Nem o
instrumentalismo e nem o funcionalismo das visões kelseniana e marxista foram
capazes de completar o sentido do ordenamento jurídico. Basear-se
exclusivamente num universo positivo rígido ou em um materialismo histórico que
apenas indica o direito como objeto de manutenção de poder. O direito deve ser
pensado além dessas duas perspectivas, considerando o corpus que se dá através
da teoria e da prática e, hodiernamente, da interpretação dada pelos sujeitos
de direito.
Essa
interpretação concerne à linguagem jurídica impessoal e neutra utilizada para
embasar decisões e normas jurídicas. Além da interpretação, a luta simbólica
que se revela entre o conteúdo prático da lei é resultado de uma luta entre os
profissionais dotados de competência técnica e social, gerando desigualdade de
mobilizações.
Apesar
de existirem diversas interpretações, estas são monopolizadas pelo poder
judicial, já que o direito produz efeitos por si só e faz o mundo social, sem
deixar de lembrar que é feito por este. Dessa forma, o trabalho jurídico se
manifesta na subtração das normas de uma ocasião particular, fixando uma
decisão modelo. Pode-se considerar, portanto, as decisões judiciais como um
mecanismo de universalização que exerce dominação simbólica, através de regras
e princípios oficiais.
Para que o direito cumpra seu papel de exemplo ele
deve rejeitar a conceito de ser constituído como instrumento de dominação e
também como construção alheia à pressão social. O processo histórico, o
conflito de competências e as obras jurídicas que delimitam o espaço dos
possíveis são essenciais para a formação do direito concreto. Assim, a
interpretação da ordem jurídica possui certos limites mediante a realidade.
Além disso, os
doutrinadores e os operadores do direito
são de suma importância para que se entenda esse conflito de competências
estabelecido por Bordieu. Um sistema que se entregue apenas aos doutrinadores
corre o risco de se fechar de maneira que passe a deixar de ser influenciado
pelas realidades e ocasiões concretas.
O julgamento de temas
conflitantes na sociedade exige o trabalho conjunto desses doutrinadores e dos
operadores do direito. A aplicação simplesmente do campo teórico à situação
particularizada exprime aquela lei universal e impessoal, desprovida de
peculiaridades necessárias e apresentadas pela realidade. Dessa forma, ao discutir-se
judicialmente a questão do aborto de fetos anencéfalos, a simples aplicação e
subsunção da lei positivada não é suficiente para a solução do conflito.
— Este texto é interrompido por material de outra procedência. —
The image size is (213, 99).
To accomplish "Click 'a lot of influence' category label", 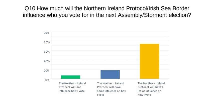I will (151, 89).
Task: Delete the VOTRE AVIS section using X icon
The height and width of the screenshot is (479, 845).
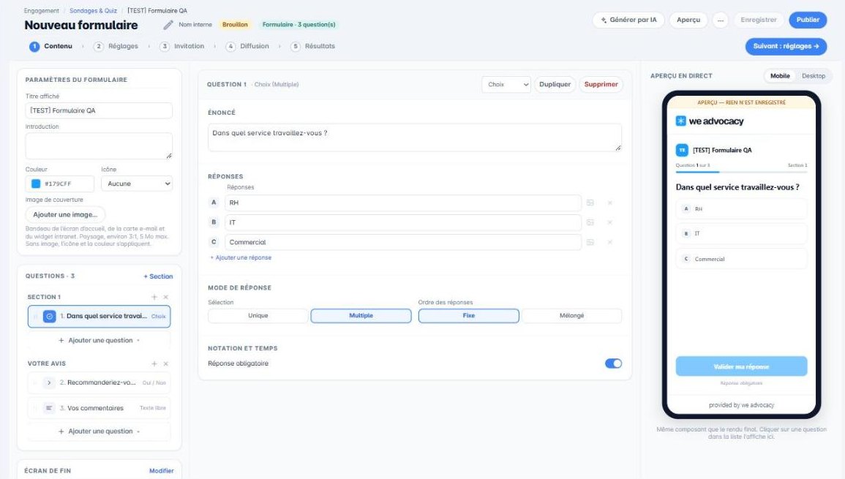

A
oposição entre os votos dos ministros pauta-se também nessa competência do
Judiciário decidir caso que ainda não foi transformado pela lei, ou, conforme
aponta Bordieu, o direito não se deixou modificar pela prática.
Além disso, a discussão
desses doutrinadores e operadores, utilizando dessa interpretação e linguagem
estranha à maioria que seria atingida pela decisão judicial que previsse a
procedência do aborto, não é eficaz e não alcança com clareza as famílias e os
indivíduos que carecem dessa decisão em específico. Invocar o ordenamento
jurídico e não a realidade social nem sempre é a melhor solução, mas sim uma
solução kelseniana, a qual aqui refuta-se.
A competência do legislativo
e do judiciário aglutinam-se mediante tais casos, que necessitam da junção
entre os operadores e doutrinadores, para que a interpretação dada à realidade
corresponda aquilo que o direito deve ser, histórico e conforme a realidade.